## REQUIRED ACTION
Start at the line in the entries below that contains "business name value", stop at the line that contains "Task: Click the TCDクラシックエディタ keyboard icon", and output exactly the lines in that span, both ends included.

(Pixel coordinate grounding data)
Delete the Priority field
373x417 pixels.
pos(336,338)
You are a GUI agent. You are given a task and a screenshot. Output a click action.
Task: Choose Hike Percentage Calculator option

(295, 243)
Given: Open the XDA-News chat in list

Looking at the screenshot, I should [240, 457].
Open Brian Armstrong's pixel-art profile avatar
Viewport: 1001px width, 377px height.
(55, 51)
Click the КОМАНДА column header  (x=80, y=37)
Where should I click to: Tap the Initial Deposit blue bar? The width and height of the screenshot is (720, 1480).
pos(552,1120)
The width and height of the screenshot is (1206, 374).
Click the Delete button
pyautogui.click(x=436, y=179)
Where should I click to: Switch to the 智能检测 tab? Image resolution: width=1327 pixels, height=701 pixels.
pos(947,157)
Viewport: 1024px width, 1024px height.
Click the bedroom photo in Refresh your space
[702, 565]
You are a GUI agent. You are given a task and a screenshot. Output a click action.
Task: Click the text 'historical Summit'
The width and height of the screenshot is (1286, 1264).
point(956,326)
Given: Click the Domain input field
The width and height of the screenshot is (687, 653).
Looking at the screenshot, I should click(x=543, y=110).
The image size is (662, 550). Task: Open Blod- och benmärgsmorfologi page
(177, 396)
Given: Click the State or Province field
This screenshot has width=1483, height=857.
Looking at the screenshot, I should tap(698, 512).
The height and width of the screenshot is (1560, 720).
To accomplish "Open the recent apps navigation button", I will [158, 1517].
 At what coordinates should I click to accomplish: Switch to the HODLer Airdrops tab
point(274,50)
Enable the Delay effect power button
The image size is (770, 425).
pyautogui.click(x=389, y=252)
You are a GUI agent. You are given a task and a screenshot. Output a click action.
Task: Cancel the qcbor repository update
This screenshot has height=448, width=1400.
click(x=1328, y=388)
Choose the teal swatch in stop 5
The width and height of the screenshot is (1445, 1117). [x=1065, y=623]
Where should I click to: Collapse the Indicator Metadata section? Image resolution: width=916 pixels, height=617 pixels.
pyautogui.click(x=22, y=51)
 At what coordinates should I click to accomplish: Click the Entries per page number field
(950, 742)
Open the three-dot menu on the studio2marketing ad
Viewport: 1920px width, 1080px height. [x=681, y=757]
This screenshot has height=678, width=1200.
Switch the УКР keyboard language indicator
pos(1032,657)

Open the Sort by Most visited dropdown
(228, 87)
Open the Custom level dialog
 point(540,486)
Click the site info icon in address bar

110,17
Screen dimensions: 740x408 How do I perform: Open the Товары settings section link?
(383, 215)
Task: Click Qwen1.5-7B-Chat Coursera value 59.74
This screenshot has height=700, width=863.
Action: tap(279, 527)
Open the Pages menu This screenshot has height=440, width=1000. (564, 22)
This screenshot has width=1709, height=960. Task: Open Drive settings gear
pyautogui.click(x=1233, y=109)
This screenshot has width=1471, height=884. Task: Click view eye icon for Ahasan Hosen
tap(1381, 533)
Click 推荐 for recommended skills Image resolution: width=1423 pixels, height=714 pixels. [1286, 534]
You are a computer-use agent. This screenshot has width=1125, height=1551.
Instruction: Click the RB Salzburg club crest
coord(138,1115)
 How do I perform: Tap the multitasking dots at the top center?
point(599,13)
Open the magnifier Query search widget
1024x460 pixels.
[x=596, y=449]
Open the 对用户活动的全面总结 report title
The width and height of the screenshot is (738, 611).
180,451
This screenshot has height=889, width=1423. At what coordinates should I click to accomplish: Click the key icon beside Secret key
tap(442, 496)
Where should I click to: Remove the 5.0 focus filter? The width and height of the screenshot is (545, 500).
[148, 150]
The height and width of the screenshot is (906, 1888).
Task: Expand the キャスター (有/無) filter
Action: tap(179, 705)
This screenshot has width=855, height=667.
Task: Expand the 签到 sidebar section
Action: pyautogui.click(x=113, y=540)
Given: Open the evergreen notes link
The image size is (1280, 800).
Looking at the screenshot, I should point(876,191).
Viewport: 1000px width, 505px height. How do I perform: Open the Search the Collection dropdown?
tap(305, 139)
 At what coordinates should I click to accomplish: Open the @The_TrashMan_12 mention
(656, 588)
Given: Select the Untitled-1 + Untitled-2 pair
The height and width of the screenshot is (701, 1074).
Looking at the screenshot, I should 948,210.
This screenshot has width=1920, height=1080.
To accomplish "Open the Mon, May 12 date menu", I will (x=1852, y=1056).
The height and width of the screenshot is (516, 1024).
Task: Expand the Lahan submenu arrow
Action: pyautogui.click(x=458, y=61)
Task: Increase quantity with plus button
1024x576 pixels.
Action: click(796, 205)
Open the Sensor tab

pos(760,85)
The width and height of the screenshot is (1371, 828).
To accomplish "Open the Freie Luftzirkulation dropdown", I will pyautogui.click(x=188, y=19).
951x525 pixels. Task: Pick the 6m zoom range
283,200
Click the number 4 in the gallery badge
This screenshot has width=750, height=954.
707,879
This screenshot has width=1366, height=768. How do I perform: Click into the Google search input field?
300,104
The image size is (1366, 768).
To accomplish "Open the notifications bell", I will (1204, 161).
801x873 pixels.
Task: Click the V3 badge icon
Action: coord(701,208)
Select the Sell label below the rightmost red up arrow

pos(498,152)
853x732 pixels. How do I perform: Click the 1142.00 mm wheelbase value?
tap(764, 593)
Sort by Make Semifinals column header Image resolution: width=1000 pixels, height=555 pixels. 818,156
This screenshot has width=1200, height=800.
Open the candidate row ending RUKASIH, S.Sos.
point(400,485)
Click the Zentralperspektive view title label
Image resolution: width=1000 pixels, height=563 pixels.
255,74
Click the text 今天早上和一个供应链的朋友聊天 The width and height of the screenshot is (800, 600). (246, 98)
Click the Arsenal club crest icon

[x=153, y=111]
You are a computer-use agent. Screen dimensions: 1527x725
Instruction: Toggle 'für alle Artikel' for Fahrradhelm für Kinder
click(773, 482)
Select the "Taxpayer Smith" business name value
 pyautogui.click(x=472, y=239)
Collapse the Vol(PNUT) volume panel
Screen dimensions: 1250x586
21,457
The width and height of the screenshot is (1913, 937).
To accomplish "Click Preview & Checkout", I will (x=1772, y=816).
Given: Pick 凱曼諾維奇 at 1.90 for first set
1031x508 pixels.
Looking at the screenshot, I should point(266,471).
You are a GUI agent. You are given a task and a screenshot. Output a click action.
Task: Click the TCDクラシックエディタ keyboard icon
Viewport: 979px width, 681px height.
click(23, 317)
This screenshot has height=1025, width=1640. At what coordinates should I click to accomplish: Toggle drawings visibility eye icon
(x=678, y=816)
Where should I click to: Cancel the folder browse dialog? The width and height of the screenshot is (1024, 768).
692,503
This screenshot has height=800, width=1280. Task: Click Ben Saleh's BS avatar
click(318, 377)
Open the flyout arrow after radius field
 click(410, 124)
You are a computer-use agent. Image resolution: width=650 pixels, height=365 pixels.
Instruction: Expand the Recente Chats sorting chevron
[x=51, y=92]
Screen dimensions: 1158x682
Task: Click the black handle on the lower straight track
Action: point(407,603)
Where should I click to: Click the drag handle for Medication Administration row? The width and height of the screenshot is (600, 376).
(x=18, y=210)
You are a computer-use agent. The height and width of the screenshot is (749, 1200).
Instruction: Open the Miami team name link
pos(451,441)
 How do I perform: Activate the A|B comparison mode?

## EXPECTED OUTPUT
Select the "Taxpayer Smith" business name value
 pyautogui.click(x=472, y=239)
Collapse the Vol(PNUT) volume panel
Screen dimensions: 1250x586
21,457
The width and height of the screenshot is (1913, 937).
To accomplish "Click Preview & Checkout", I will (x=1772, y=816).
Given: Pick 凱曼諾維奇 at 1.90 for first set
1031x508 pixels.
Looking at the screenshot, I should point(266,471).
You are a GUI agent. You are given a task and a screenshot. Output a click action.
Task: Click the TCDクラシックエディタ keyboard icon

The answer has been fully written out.